Copy all of the records below word for word, keeping every line as it appears.

START

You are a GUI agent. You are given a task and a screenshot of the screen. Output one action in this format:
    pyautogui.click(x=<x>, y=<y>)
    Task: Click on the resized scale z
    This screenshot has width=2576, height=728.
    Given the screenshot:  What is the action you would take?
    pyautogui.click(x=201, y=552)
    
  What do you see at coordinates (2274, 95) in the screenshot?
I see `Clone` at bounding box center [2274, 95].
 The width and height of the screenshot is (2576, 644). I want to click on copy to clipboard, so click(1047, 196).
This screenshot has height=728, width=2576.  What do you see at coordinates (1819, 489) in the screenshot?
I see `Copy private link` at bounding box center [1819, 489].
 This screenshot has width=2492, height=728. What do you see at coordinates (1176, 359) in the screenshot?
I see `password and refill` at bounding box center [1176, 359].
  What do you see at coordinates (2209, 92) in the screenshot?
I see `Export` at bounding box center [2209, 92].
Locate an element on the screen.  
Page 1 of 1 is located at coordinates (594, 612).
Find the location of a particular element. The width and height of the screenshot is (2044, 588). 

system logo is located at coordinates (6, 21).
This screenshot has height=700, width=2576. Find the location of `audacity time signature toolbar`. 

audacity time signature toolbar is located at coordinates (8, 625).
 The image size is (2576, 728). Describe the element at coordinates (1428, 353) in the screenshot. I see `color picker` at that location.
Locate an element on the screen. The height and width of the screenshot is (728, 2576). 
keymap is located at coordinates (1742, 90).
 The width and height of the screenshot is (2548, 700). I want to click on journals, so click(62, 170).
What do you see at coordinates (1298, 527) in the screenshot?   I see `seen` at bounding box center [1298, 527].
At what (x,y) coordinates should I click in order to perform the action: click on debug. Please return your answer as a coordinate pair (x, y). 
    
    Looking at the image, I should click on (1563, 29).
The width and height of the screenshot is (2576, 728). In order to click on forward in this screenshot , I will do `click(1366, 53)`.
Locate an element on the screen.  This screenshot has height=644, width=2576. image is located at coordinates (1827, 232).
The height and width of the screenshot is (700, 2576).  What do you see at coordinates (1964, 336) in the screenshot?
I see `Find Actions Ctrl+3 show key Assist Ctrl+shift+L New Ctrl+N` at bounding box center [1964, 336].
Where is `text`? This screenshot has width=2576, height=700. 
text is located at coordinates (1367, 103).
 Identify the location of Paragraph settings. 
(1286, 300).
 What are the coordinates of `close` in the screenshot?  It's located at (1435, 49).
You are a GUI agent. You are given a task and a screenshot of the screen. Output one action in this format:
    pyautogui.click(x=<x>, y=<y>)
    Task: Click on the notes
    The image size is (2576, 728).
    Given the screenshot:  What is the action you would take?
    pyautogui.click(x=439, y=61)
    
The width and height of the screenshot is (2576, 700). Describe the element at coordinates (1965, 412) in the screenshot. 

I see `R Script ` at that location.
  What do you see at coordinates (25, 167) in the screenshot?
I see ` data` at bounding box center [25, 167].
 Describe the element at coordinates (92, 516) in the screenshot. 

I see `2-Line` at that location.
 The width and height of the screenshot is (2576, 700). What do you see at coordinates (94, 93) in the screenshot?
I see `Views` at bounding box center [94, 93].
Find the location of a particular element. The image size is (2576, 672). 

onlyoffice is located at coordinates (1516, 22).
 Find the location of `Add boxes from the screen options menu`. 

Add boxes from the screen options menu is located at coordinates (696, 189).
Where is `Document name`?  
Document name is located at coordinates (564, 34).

END

> **Solution to the problem**:
You are a GUI agent. You are given a task and a screenshot of the screen. Output one action in this format:
    pyautogui.click(x=<x>, y=<y>)
    Task: Click on the resized scale z
    This screenshot has width=2576, height=728.
    Given the screenshot:  What is the action you would take?
    pyautogui.click(x=201, y=552)
    
  What do you see at coordinates (2274, 95) in the screenshot?
I see `Clone` at bounding box center [2274, 95].
 The width and height of the screenshot is (2576, 644). I want to click on copy to clipboard, so click(1047, 196).
This screenshot has height=728, width=2576.  What do you see at coordinates (1819, 489) in the screenshot?
I see `Copy private link` at bounding box center [1819, 489].
 This screenshot has width=2492, height=728. What do you see at coordinates (1176, 359) in the screenshot?
I see `password and refill` at bounding box center [1176, 359].
  What do you see at coordinates (2209, 92) in the screenshot?
I see `Export` at bounding box center [2209, 92].
Locate an element on the screen.  
Page 1 of 1 is located at coordinates (594, 612).
Find the location of a particular element. The width and height of the screenshot is (2044, 588). 

system logo is located at coordinates (6, 21).
This screenshot has height=700, width=2576. Find the location of `audacity time signature toolbar`. 

audacity time signature toolbar is located at coordinates (8, 625).
 The image size is (2576, 728). Describe the element at coordinates (1428, 353) in the screenshot. I see `color picker` at that location.
Locate an element on the screen. The height and width of the screenshot is (728, 2576). 
keymap is located at coordinates (1742, 90).
 The width and height of the screenshot is (2548, 700). I want to click on journals, so click(62, 170).
What do you see at coordinates (1298, 527) in the screenshot?   I see `seen` at bounding box center [1298, 527].
At what (x,y) coordinates should I click in order to perform the action: click on debug. Please return your answer as a coordinate pair (x, y). 
    
    Looking at the image, I should click on (1563, 29).
The width and height of the screenshot is (2576, 728). In order to click on forward in this screenshot , I will do `click(1366, 53)`.
Locate an element on the screen.  This screenshot has height=644, width=2576. image is located at coordinates (1827, 232).
The height and width of the screenshot is (700, 2576).  What do you see at coordinates (1964, 336) in the screenshot?
I see `Find Actions Ctrl+3 show key Assist Ctrl+shift+L New Ctrl+N` at bounding box center [1964, 336].
Where is `text`? This screenshot has width=2576, height=700. 
text is located at coordinates (1367, 103).
 Identify the location of Paragraph settings. 
(1286, 300).
 What are the coordinates of `close` in the screenshot?  It's located at (1435, 49).
You are a GUI agent. You are given a task and a screenshot of the screen. Output one action in this format:
    pyautogui.click(x=<x>, y=<y>)
    Task: Click on the notes
    The image size is (2576, 728).
    Given the screenshot:  What is the action you would take?
    pyautogui.click(x=439, y=61)
    
The width and height of the screenshot is (2576, 700). Describe the element at coordinates (1965, 412) in the screenshot. 

I see `R Script ` at that location.
  What do you see at coordinates (25, 167) in the screenshot?
I see ` data` at bounding box center [25, 167].
 Describe the element at coordinates (92, 516) in the screenshot. 

I see `2-Line` at that location.
 The width and height of the screenshot is (2576, 700). What do you see at coordinates (94, 93) in the screenshot?
I see `Views` at bounding box center [94, 93].
Find the location of a particular element. The image size is (2576, 672). 

onlyoffice is located at coordinates (1516, 22).
 Find the location of `Add boxes from the screen options menu`. 

Add boxes from the screen options menu is located at coordinates (696, 189).
Where is `Document name`?  
Document name is located at coordinates (564, 34).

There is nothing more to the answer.